Source data »
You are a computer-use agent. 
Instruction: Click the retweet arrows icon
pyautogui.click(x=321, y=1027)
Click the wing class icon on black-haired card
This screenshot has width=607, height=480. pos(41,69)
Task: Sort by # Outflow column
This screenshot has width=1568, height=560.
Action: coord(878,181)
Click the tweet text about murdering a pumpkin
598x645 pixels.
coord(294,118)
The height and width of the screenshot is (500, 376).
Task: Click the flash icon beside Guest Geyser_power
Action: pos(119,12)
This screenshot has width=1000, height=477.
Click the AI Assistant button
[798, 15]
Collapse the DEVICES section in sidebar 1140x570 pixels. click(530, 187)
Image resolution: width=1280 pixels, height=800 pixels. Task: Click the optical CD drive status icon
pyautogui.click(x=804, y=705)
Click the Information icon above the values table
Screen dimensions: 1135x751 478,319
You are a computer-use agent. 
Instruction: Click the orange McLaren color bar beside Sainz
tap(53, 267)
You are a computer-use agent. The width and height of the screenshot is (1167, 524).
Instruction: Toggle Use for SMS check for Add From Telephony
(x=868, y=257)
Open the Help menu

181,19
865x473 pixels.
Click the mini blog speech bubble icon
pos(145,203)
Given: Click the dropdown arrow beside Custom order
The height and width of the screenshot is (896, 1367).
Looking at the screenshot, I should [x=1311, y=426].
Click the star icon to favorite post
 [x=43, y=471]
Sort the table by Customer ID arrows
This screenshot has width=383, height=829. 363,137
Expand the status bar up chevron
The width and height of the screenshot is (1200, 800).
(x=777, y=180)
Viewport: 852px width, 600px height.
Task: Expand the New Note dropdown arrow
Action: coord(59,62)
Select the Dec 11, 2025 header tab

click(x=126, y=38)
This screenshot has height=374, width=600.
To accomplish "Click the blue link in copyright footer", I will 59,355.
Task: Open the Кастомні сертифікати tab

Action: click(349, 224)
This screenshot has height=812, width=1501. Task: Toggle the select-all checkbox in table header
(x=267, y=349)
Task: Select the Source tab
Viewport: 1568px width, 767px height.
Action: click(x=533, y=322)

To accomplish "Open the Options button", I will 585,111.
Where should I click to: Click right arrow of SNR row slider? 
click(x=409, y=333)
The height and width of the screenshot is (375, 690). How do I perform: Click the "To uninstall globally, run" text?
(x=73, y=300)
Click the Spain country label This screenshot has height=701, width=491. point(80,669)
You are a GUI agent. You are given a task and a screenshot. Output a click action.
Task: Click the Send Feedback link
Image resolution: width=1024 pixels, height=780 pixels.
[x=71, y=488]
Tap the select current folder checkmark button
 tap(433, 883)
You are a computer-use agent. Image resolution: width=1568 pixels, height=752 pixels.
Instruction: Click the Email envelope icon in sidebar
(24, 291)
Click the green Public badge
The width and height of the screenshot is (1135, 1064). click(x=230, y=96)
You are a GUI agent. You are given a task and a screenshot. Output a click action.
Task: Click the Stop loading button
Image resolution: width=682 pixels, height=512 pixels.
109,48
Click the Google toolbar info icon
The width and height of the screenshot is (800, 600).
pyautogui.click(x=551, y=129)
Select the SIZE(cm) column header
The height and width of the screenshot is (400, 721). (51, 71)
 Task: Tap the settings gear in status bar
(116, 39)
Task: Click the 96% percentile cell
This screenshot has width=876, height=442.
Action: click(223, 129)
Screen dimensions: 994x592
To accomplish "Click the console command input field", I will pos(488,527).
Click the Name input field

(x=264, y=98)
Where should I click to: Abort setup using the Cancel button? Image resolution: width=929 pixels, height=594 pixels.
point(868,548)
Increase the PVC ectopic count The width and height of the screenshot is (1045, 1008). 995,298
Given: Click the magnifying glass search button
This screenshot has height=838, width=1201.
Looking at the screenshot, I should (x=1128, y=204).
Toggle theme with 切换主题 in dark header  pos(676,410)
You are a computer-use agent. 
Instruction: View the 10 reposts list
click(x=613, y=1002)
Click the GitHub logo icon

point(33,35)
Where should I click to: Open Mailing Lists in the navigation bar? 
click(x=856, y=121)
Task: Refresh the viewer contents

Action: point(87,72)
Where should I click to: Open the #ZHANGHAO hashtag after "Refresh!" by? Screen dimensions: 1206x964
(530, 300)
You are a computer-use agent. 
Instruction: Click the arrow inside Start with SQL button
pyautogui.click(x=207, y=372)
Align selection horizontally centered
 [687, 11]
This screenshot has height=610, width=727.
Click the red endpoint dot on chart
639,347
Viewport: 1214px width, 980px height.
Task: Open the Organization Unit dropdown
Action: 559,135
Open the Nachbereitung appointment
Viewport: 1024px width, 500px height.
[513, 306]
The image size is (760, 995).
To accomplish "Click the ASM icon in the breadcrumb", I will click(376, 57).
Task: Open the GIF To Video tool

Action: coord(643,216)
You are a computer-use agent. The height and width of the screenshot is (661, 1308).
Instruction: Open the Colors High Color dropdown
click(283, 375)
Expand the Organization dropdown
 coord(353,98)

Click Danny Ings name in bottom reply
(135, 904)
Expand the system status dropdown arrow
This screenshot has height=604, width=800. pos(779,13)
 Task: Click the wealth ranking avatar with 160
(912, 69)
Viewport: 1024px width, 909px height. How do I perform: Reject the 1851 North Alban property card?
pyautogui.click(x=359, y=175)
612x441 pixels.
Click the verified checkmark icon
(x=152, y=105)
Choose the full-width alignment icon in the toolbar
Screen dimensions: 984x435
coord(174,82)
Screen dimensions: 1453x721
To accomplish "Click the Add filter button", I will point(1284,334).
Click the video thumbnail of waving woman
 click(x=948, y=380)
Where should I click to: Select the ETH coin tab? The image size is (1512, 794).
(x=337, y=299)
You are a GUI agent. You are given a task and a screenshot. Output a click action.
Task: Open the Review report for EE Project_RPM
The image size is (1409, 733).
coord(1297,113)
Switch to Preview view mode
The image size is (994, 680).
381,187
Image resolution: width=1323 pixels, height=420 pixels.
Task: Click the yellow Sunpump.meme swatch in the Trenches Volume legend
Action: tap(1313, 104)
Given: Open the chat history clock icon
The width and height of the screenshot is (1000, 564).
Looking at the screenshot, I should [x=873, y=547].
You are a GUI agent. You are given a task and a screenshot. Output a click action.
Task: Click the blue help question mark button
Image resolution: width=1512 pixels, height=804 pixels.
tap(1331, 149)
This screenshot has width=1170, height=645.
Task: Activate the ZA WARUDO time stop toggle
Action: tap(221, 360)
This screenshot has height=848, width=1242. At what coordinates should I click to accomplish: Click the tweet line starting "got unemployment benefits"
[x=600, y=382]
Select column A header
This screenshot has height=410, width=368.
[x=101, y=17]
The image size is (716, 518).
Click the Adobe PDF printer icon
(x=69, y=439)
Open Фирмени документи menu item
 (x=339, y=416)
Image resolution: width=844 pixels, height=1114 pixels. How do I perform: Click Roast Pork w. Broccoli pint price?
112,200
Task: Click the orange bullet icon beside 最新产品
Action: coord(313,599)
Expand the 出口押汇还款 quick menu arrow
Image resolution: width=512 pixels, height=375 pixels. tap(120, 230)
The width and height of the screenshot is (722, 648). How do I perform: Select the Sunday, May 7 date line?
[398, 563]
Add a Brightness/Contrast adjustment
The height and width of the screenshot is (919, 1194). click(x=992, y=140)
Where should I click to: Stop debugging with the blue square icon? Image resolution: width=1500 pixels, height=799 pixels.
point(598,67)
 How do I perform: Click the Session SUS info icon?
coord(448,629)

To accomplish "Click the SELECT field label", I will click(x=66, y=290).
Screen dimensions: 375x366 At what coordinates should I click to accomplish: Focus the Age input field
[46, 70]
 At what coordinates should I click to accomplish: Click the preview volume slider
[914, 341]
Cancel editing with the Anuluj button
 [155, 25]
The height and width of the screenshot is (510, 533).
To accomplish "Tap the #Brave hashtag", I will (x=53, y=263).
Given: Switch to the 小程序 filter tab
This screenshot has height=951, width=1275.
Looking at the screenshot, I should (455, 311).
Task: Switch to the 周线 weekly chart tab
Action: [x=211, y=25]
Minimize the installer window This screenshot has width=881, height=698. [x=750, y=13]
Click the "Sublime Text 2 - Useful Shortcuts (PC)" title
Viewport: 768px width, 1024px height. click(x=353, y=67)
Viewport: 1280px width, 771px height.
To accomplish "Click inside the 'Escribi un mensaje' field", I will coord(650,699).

Aim of the task »
Repeat, exactly and only, the lines from the beginning of the material through the line that contains "Collapse the DEVICES".

Response area »
You are a computer-use agent. 
Instruction: Click the retweet arrows icon
pyautogui.click(x=321, y=1027)
Click the wing class icon on black-haired card
This screenshot has width=607, height=480. pos(41,69)
Task: Sort by # Outflow column
This screenshot has width=1568, height=560.
Action: coord(878,181)
Click the tweet text about murdering a pumpkin
598x645 pixels.
coord(294,118)
The height and width of the screenshot is (500, 376).
Task: Click the flash icon beside Guest Geyser_power
Action: pos(119,12)
This screenshot has width=1000, height=477.
Click the AI Assistant button
[798, 15]
Collapse the DEVICES section in sidebar 1140x570 pixels. click(530, 187)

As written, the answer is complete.